O Evangelho de Lucas é o terceiro dos quatro evangelhos canônicos do Novo Testamento e constitui, junto com os Atos dos Apóstolos, uma obra literária unitária conhecida como dupla obra lucana. O autor não se identifica no texto, e o título com o nome de Lucas foi acrescentado posteriormente, associando o livro a um companheiro de Paulo mencionado em algumas epístolas do Novo Testamento como médico e colaborador fiel. Embora essa identificação seja debatida, a exegese contemporânea adotou por convenção o nome Lucas para designar o evangelista. O que se pode afirmar com relativa segurança é que o autor possuía sólida formação helenística, dominava o grego com elegância e versatilidade, e conhecia profundamente a Septuaginta a ponto de imitar o seu estilo quando o material narrativo o exigia. A datação da obra é situada pela maioria dos estudiosos entre os anos 70 e 90 do primeiro século, após a destruição do Templo de Jerusalém, que parece refletida em certas formulações do texto.
Para a composição do seu evangelho, Lucas recorreu ao Evangelho de Marcos como base narrativa da vida pública de Jesus, e à chamada Fonte Q, uma coleção de ditos de Jesus partilhada com o Evangelho de Mateus, mas da qual não se conservou nenhum manuscrito independente. Mais de um terço do conteúdo do evangelho é, porém, material próprio de Lucas — o seu chamado material especial —, que inclui algumas das narrativas e parábolas mais conhecidas da tradição cristã: a Anunciação a Maria, a Visitação, a história do nascimento de Jesus com o anúncio aos pastores, a parábola do Bom Samaritano, a parábola do Filho Pródigo, os episódios de Zaqueu e dos discípulos de Emaús. Esse material especial é de extraordinária riqueza teológica e literária, e revela as prioridades do evangelista: os pobres e excluídos, as mulheres, os pecadores, os estrangeiros, o louvor e a oração como atitudes fundamentais do crente.

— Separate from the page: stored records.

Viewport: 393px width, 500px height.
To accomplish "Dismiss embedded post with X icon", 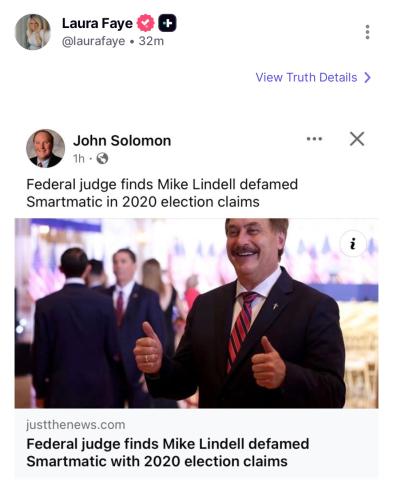I will click(x=357, y=139).
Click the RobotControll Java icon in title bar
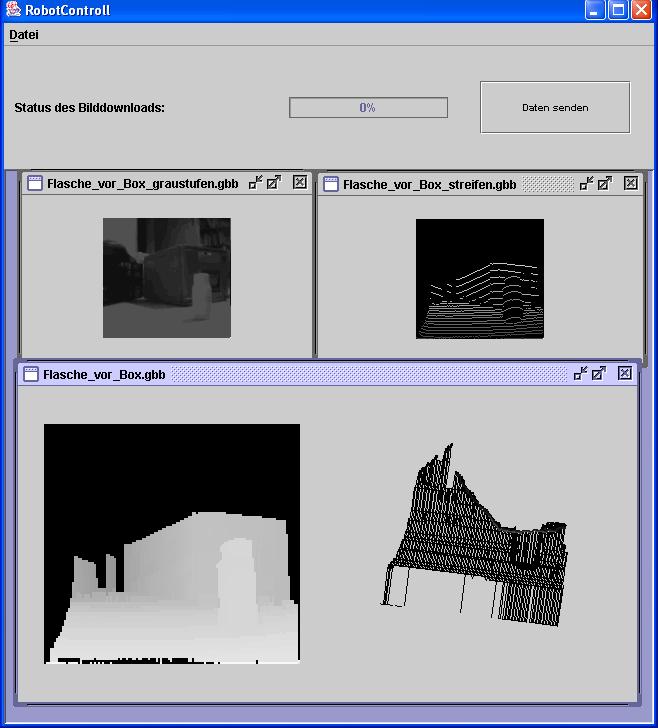Image resolution: width=658 pixels, height=728 pixels. point(13,10)
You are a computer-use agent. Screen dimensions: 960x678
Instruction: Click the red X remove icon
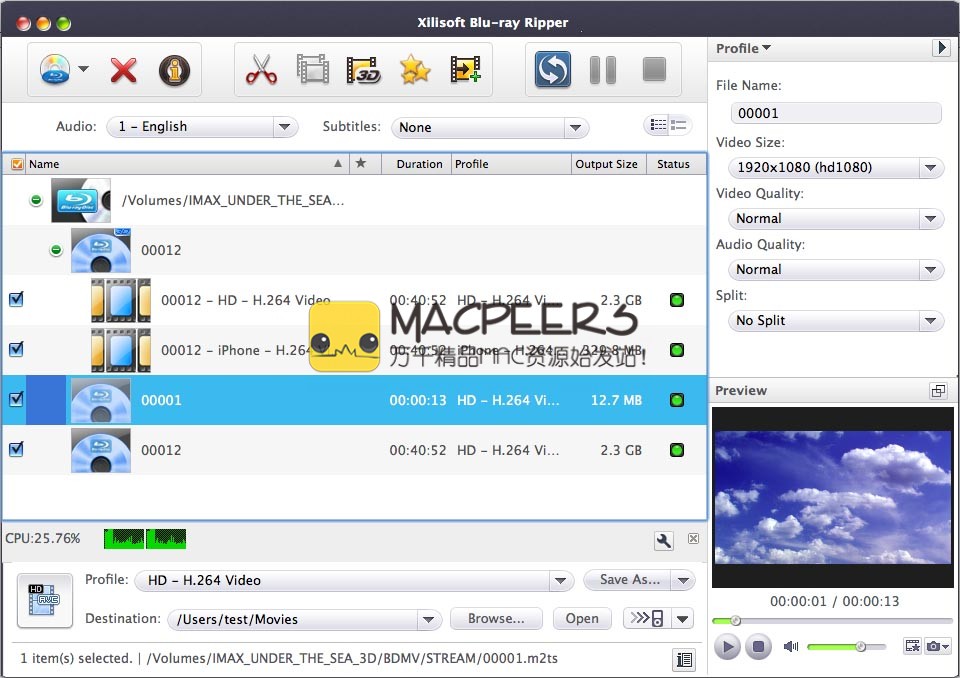(123, 70)
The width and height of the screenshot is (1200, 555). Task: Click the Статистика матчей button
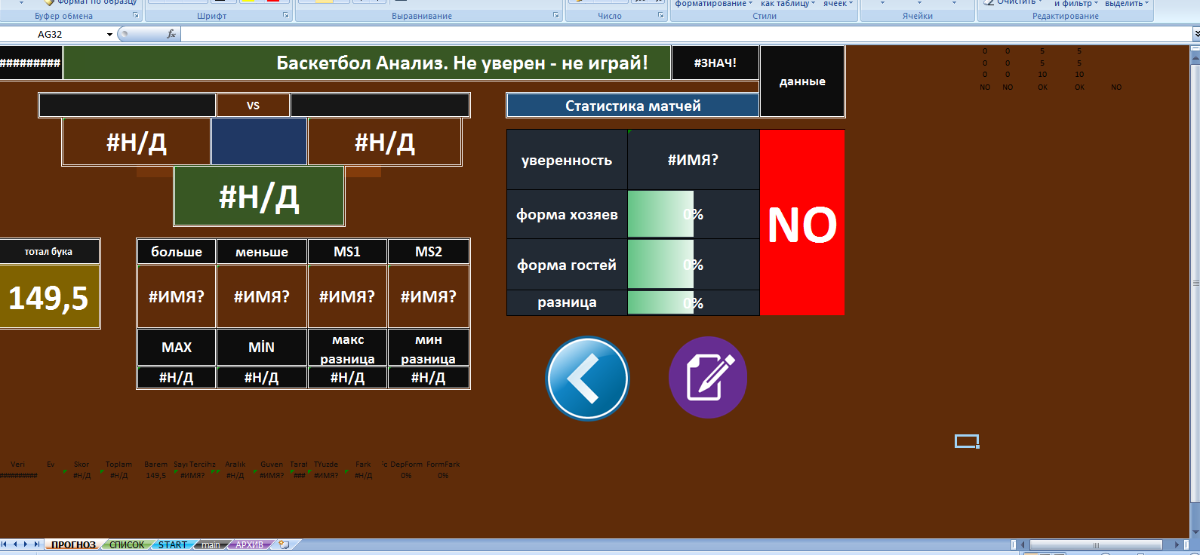[x=632, y=105]
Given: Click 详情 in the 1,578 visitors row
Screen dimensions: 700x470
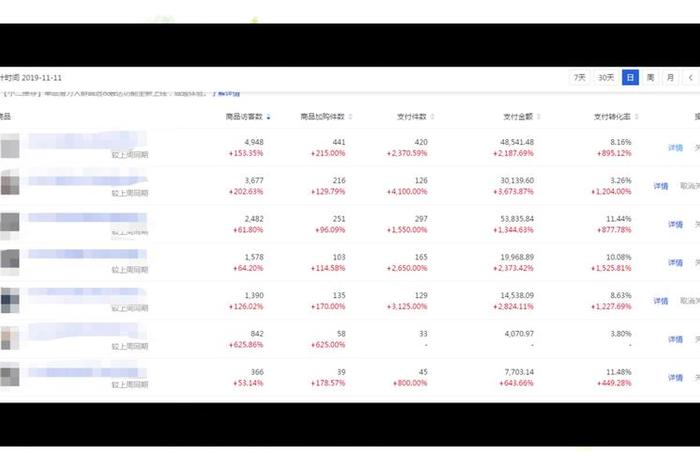Looking at the screenshot, I should point(675,263).
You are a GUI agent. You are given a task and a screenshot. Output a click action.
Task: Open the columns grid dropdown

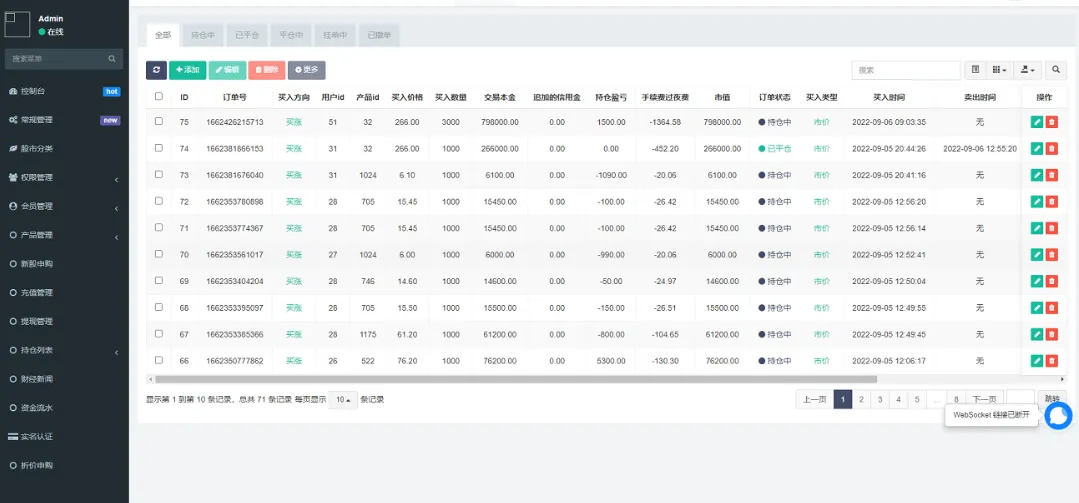(x=1000, y=70)
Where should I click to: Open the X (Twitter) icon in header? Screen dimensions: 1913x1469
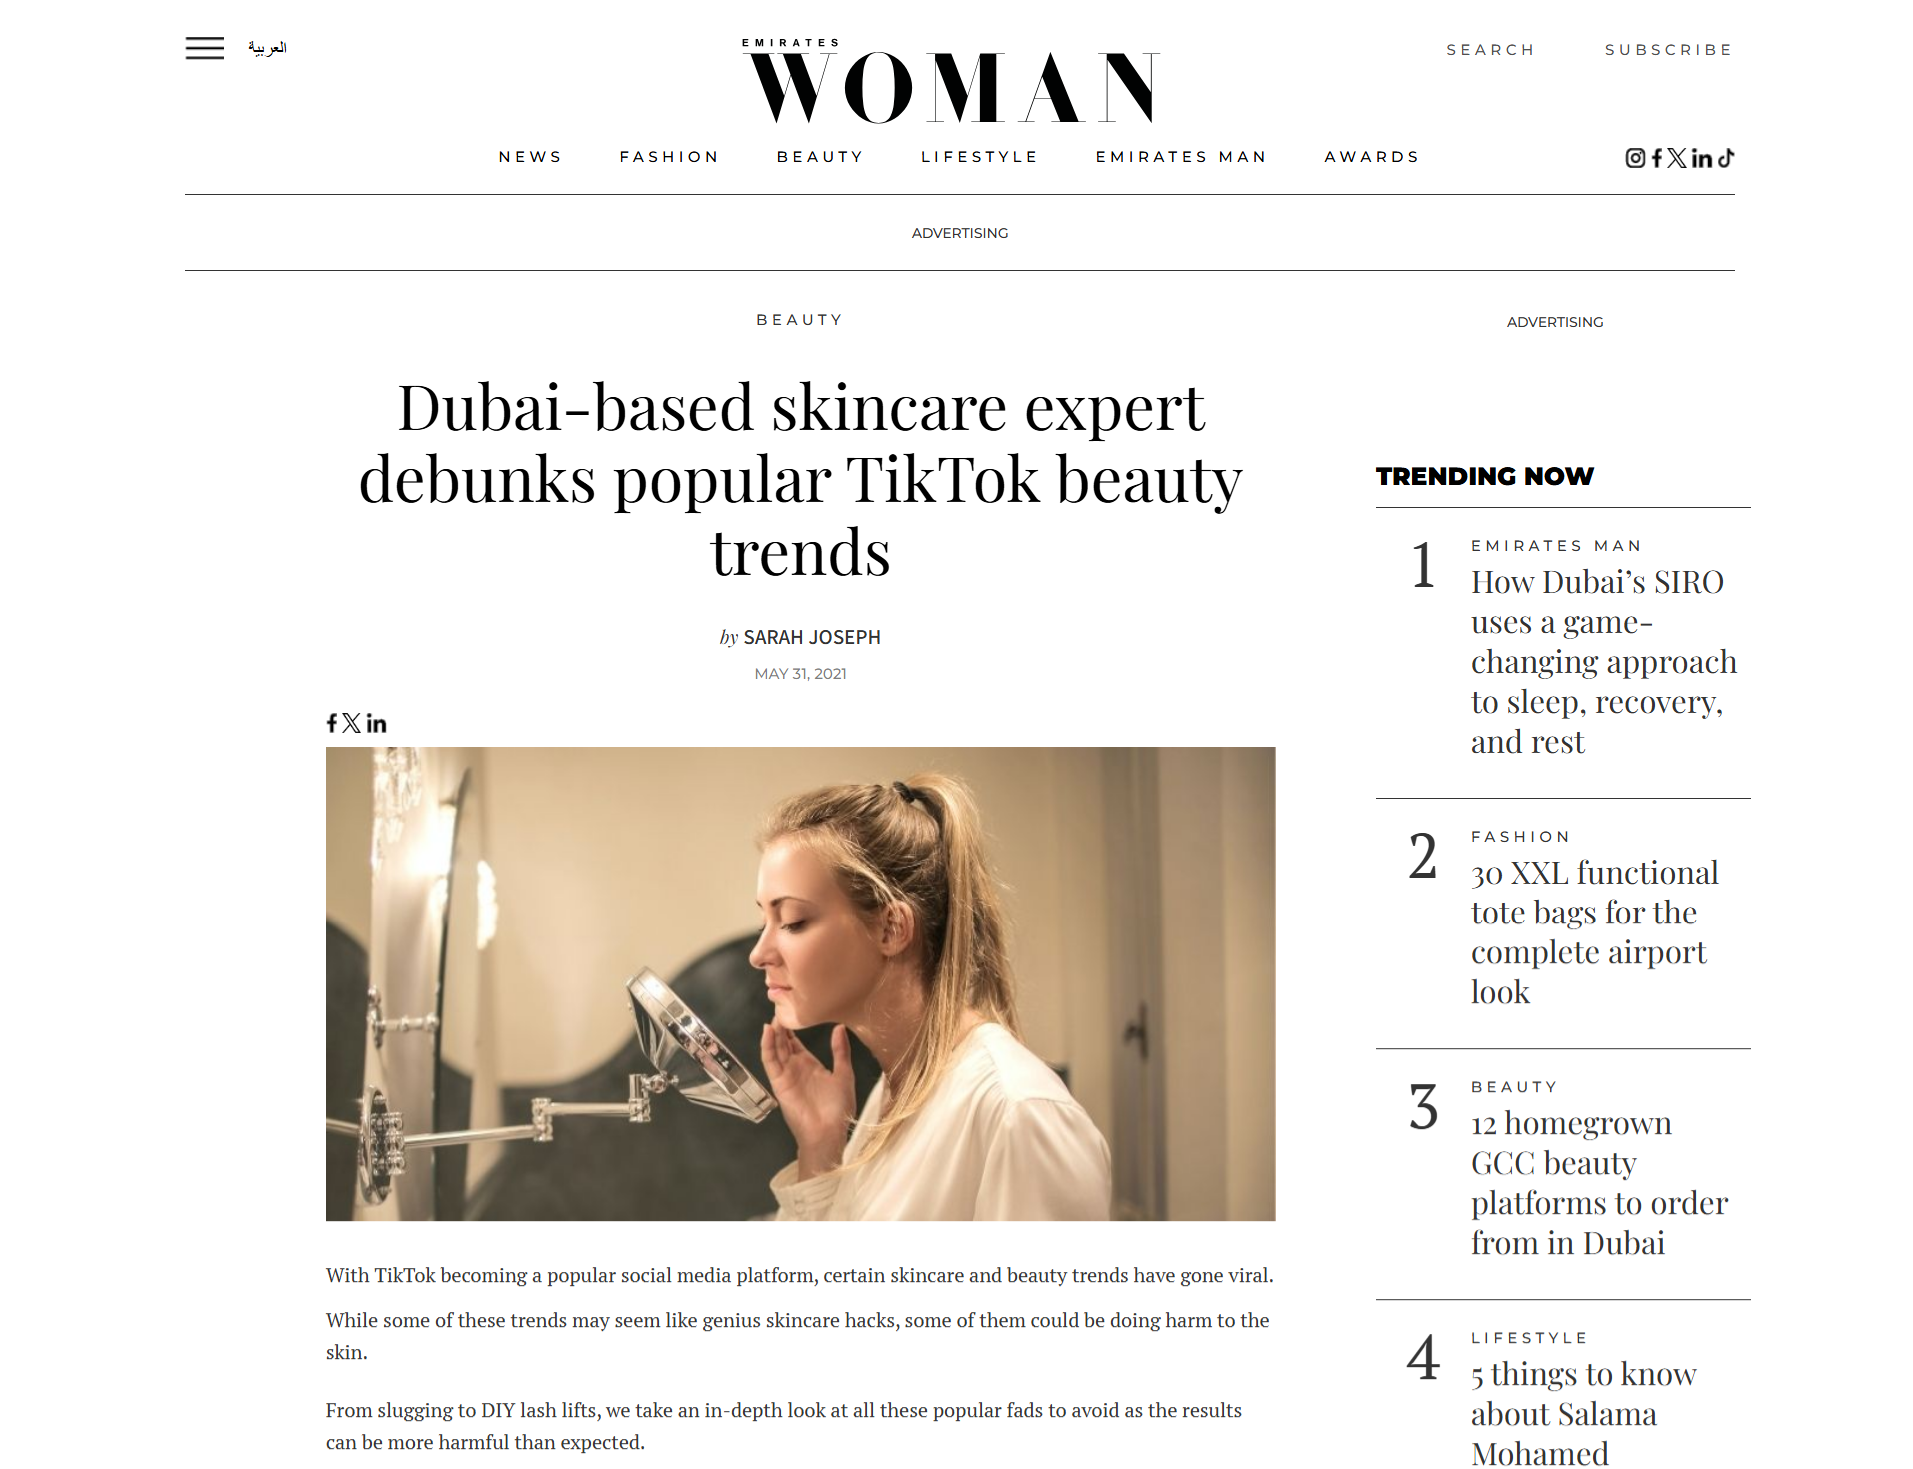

O prólogo do evangelho, nos quatro versículos iniciais, é escrito num grego quase clássico e declara explicitamente o método do autor: ele investigou tudo com cuidado desde os primórdios e decidiu redigir um relato ordenado para Teófilo, a fim de que este pudesse reconhecer a solidez das tradições em que havia sido instruído. Esse prólogo distingue Lucas dos demais evangelistas pela consciência literária e histórica que evidencia, próxima à das obras históricas helenísticas e judaicas do período. Imediatamente a seguir, o estilo muda de forma marcante: os dois capítulos da infância são escritos num grego fortemente impregnado do estilo da Septuaginta, evocando intencionalmente a linguagem das narrativas do Antigo Testamento. Essa mudança não é descuido, mas recurso deliberado: ao narrar os eventos em torno do nascimento de João Batista e de Jesus nessa linguagem bíblica, Lucas sinaliza que está escrevendo história sagrada, continuação da história de Israel.
A estrutura do evangelho organiza-se em torno de uma progressão geográfica e teológica: a atividade de Jesus começa na Galileia, atravessa uma longa secção de caminho rumo a Jerusalém — o chamado relato da viagem, que ocupa quase um terço do evangelho —, e culmina em Jerusalém com a paixão, a morte, a ressurreição e a ascensão. Essa progressão não é puramente geográfica: Jerusalém é o centro teológico do evangelho de Lucas, o lugar onde a história da salvação atinge o seu ponto decisivo e de onde partirá, nos Atos dos Apóstolos, a missão ao mundo inteiro. O paralelo entre o evangelho, que começa no Templo de Jerusalém com a cena de Zacarias, e os Atos dos Apóstolos, que terminam em Roma com Paulo a anunciar o Reino de Deus, define a arquitetura da dupla obra como história da expansão da palavra de Deus desde o centro sagrado do judaísmo até os confins do Império Romano.
A Cristologia de Lucas apresenta Jesus como Senhor, Messias, Filho de Deus, profeta e Salvador, com particular ênfase nas cenas de oração: Jesus ora no batismo, antes do confessar de Pedro, na Transfiguração, no Getsêmani, e a sua última palavra na cruz é uma oração de abandono confiante ao Pai. A ética do evangelho privilegia a misericórdia concreta, a generosidade com os pobres, a abertura às figuras marginalizadas pela sociedade, e a alegria como tonalidade fundamental da existência cristã. Na tradição litúrgica e devocional da Igreja, Lucas exerceu uma influência excepcional: os cânticos da infância — o Magnificat, o Benedictus e o Nunc Dimittis — tornaram-se parte integrante da liturgia das horas; a narrativa do Natal conformou para sempre a piedade cristã; e parábolas como a do Filho Pródigo e a do Bom Samaritano continuam a ser textos de referência incontornável para a reflexão sobre a graça e a fraternidade humana.